Ни одного из троих не мучили угрызения совести или хотя бы банальная жалость к ни в чем неповинной девушке, оказавшейся почти случайной жертвой. Все трое знали, что забудут об этом эпизоде, закрутившись в водовороте развлечений и экстремальных удовольствий. И только видеозапись с камеры, лежащей в сумке одного из них, могла бы рассказать о случившемся. Могла бы, но не расскажет никому из тех, кто не должен знать.

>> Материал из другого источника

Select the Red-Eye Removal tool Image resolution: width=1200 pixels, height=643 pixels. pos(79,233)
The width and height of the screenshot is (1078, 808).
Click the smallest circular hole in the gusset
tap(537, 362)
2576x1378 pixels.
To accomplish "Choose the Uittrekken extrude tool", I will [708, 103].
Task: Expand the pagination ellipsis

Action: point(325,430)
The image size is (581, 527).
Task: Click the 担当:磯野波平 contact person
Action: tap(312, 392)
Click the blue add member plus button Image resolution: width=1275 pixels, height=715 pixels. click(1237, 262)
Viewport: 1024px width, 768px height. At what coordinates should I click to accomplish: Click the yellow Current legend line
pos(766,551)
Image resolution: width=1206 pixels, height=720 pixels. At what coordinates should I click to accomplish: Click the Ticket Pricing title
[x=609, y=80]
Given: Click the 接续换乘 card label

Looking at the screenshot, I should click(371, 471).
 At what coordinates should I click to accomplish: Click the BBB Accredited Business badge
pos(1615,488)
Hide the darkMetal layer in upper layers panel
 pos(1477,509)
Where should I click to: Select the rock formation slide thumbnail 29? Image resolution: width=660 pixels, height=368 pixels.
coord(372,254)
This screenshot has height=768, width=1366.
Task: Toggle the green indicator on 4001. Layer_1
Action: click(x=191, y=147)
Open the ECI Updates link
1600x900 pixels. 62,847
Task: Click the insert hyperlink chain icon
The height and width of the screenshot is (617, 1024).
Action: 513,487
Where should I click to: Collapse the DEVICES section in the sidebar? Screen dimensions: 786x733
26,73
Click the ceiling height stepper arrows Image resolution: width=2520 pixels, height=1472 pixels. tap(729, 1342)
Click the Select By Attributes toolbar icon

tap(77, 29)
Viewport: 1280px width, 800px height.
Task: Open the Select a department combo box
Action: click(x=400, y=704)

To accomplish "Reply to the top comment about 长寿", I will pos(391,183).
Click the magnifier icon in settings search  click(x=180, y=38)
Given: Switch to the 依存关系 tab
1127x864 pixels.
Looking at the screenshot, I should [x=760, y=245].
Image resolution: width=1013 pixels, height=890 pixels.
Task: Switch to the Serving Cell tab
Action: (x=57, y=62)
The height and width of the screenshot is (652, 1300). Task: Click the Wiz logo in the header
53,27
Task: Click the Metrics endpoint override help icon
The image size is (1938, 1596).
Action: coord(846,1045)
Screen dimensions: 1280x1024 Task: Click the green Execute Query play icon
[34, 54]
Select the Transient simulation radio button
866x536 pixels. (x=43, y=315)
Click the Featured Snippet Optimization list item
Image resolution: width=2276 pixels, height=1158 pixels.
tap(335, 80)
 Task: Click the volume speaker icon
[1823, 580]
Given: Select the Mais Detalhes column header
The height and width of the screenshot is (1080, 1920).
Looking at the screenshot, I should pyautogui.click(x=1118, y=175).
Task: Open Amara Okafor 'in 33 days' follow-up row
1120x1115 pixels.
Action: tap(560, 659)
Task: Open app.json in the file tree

========== Кто кого? III ==========
Бутылка пустела как-то на удивление быстро. Еще недавно темная жидкость была налита доверху, а сейчас плескалась на самом дне. Казалось бы, такое количество выпитого уже должно было подействовать, однако опьянение все не наступало. Нельзя же назвать опьянением состояние, когда тело плохо слушается, но в голове практически полная ясность мыслей. Не получалось напиться до отключки мозгов, до потери чувства реальности. И мысль, чудовищная в своей правдивости мысль стучала в сознании отбойным молотком, причиняя невыносимую боль.
Ее больше нет.
Надя, Наденька, Надюша… Надежда. Это имя удивительно ей подходило. Одно ее присутствие в его жизни дарило надежду, окрыляло, примиряло с окружающей действительностью. Она будто помогала ему очиститься от всей той грязи, что преследовала изо дня в день; отвлекала от чужой боли и собственной подлости.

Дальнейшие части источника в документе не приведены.